Tatsächlich ist auf dem Vorfeld in den vergangenen Jahren schon so einiges passiert. Zwischenzeitlich nutzte die Modemesse Bread and Butter auch das Areal, dasselbe tut regelmäßig die Fahrradmesse Velo. Von 2009 bis 2013 gastierte das zweitägige Berlin Festival auf dem Vorfeld. Zuletzt war es Austragungsort der Rennserie Formel-E mit elektrisch betriebenen Rennautos. Jetzt liegt es verwaist da.

Party auf dem Vorfeld des Tempelhofer Felds?

Für das betonierte Vorfeld könnte sich auch Mareike Witt eine Sondernutzung vorstellen. „Das wäre natürlich sinnvoll“, sagt die Sprecherin der Initiative 100% Tempelhof. Ganz anders sei das aber mit den übrigen rund 300 Hektar Grünflächen, durchzogen von Start- und Landebahn. Diese sollten geschützt bleiben, eine komplette Öffnung des Feldes sei keine Option, sagt Witt im Gespräch mit der Berliner Zeitung. So wie es jetzt sei, würden Naturschutz und Freizeit eben nicht gegeneinander ausgespielt wie anderswo.
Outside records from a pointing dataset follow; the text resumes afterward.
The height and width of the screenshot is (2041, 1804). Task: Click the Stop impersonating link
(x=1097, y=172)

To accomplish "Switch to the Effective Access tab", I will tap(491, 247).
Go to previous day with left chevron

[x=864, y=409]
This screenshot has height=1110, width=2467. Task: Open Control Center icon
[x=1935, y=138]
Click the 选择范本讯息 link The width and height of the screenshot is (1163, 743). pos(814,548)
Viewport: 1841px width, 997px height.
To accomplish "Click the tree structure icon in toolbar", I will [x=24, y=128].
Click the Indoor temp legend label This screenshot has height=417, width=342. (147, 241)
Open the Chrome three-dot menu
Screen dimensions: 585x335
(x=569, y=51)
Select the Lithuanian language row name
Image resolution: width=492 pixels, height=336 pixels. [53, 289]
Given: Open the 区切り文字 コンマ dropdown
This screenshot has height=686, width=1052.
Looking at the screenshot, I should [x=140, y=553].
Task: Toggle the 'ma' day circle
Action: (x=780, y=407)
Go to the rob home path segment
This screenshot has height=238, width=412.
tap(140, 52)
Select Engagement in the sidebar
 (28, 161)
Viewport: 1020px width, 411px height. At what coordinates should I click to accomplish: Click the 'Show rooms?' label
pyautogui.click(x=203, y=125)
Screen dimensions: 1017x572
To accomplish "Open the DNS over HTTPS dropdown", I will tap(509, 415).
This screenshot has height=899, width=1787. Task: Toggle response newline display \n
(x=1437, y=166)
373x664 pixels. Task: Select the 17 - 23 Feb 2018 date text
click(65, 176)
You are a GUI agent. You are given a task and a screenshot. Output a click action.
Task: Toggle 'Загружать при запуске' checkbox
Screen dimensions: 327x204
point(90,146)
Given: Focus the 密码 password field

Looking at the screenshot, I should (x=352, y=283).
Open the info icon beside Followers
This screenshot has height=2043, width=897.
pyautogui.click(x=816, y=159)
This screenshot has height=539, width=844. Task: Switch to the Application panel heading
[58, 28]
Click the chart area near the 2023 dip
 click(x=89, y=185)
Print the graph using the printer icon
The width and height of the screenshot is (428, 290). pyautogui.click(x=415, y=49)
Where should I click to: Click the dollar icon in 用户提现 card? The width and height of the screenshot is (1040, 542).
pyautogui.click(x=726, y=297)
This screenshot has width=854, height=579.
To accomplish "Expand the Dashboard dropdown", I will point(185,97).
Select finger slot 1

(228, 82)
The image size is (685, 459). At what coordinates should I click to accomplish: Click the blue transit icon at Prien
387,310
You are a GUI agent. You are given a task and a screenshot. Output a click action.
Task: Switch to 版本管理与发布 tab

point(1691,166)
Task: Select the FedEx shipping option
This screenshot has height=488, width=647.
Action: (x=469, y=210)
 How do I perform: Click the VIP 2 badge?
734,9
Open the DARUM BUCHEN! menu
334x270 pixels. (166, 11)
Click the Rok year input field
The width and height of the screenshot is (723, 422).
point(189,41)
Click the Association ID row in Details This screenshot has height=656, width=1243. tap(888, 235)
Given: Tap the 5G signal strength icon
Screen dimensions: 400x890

Witt dreht den Spieß um. Gerade in der Pandemie habe sich bewiesen, wie wichtig das freie Feld sei. „Es ist ein riesiger Beitrag zur Entlastung anderer Grünflächen“, sagt Witt und verweist auf eine Zählung im Mai. Da hätten an einem einzigen Tag 70.000 Menschen das Feld besucht. „Das nimmt den Nutzungsdruck von anderen Parks.“

Mehr Bewegung ist zuletzt in die Aufhebung der pandemiebedingten Verbote von Outdoor-Veranstaltungen gekommen. So gab es Ende voriger Woche grünes Licht für die Demonstration zum Christopher Street Day. Am 24. Juli dürfen bis zu 20.000 Leute für Vielfalt und gegen Diskriminierung demonstrieren. Vor einem Jahr war das nur digital möglich. Auch der Marathon darf nach einem Jahr Pause wieder stattfinden - am Wahltag, dem 26. September, dürfen bis zu 35.000 Läuferinnen und Läufer starten. 

Es sei denn, die Delta-Variante macht all den vorsichtigen Lockerungen einen Strich durch die Rechnung.